Children are born with liveliness; they smile brightly and are alert, full of wonder and curiosity. It is their natural form of growing until parents with their fears start interfering, putting up complications. I say this marks the beginning of parental efforts to dominate the way the children progress. Consequently, it is the worry and timidity filling the little minds demotivating them to lose their inborn vibrancy.
In this context, let’s review what the children need and expect from parents.
Parents need to come out of their fears that only hinder the natural blooming of children’s inborn skills. Their controlling behaviour obstructs the children from encouraging a supporting attitude that sustains the development of physical, emotional, and mental capacities.
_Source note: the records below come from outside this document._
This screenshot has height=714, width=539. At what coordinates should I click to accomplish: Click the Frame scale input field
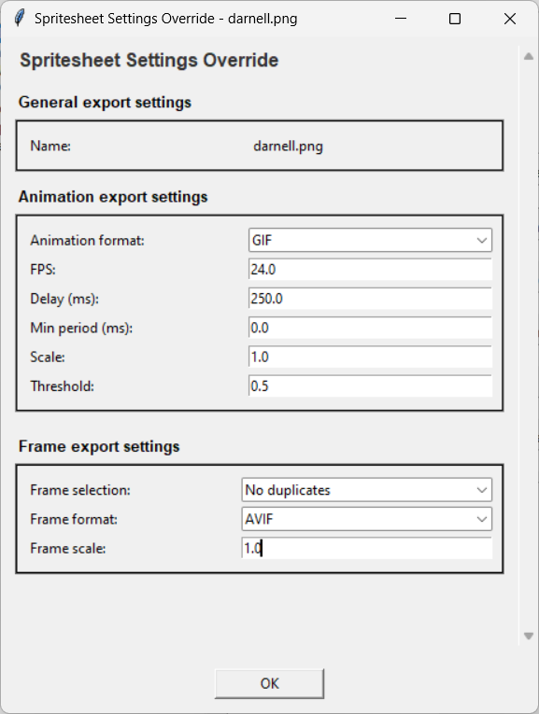[x=366, y=548]
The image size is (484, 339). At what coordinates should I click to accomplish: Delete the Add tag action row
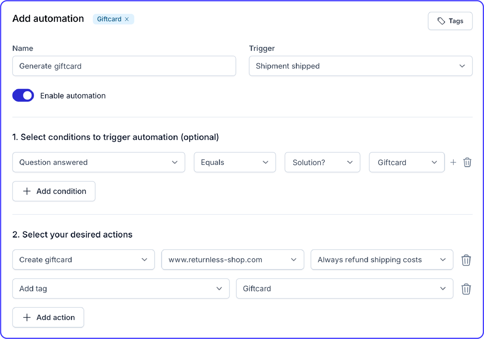(466, 289)
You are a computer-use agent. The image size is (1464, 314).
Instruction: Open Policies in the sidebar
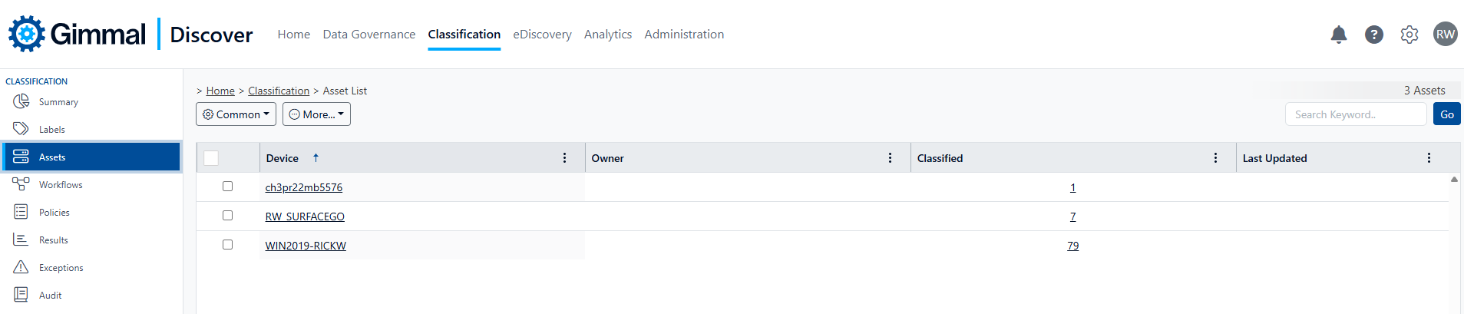(54, 213)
It’s easy for parents pressurizing the children to comply with ideas on how they should lead their life, what they must study; with a conditioned thought, we assume it’s the only way children would flourish.
Children expect parents to understand that the need for deep trust in their capacity of self-realization; that they are capable of self-motivating themselves more than parents could understand. Further, they wish and appeal: allow us to enjoy the vigour and courage with which we can move forward, meeting the challenges in the natural way we were gifted and useful.
Parents never understand the consequences, the negative impact of their deep-seated fear it creates while controlling the children. Our care represented in a series of instructions: you are not doing that, you are not right, not getting good grades, you have wrong friends. And we assert; we are doing it for you.
Children expect that parents don’t place their anxieties about their steps forward towards self-initiation, where children attempt to script their own path compatible with their likes and strengths.
Parents mostly act as if they were captive to the societal standards were its yardsticks define the success in life. They make their lives busy and eagerly commit to controlling the children’s lives, pushing and organising and achieving so they measure up to the social norms and standards. Like scoring high marks, earning good grades, entering the right schools, and later stepping into honourable colleges.
Parents need to realize the fact it’s we who dream about the future. In contrast, children always busy immersed in the now and the present. Driving their interests in what’s happening at this moment in their lives, children are never internally wired to look beyond today.
Children, when seen alone, or in the playgrounds’, they involve themselves privately beyond anyone’s care. They’re seen consumed by the freedom at that moment, claim their right of enjoyment, power of running wild in their way. We see them, comfortable, not bound by the code of society or opinions of parents. They are born to enjoy life moment by moment, unlike their parents not focused on the future and beyond. Thinking about future kills for them the excitement of the present.
When children believe they are worthy and get a sense from parents to give them adequate importance as a person, they develop a solid understanding of self, grow as powerful individuals. Parents need to take note that we must connect with children not as a replica of what we are or as a character we imagine who they need to be or the career they need to climb. But it’s good to note that children live as individuals with a mind of their own, humming with dynamic ideas and living in the moment.
We can gain this mindset by a genuine interest in their activities, communicating their role in the family, authentic interactions with them, directing our attention, not waiting until they would ask for it.
This attitude of parents introduces in the children a genuine enthusiasm to guide their energies and focus their attention. This further translates into a natural interest they find acceptable to grow along with and may manifest in future as love for success in life.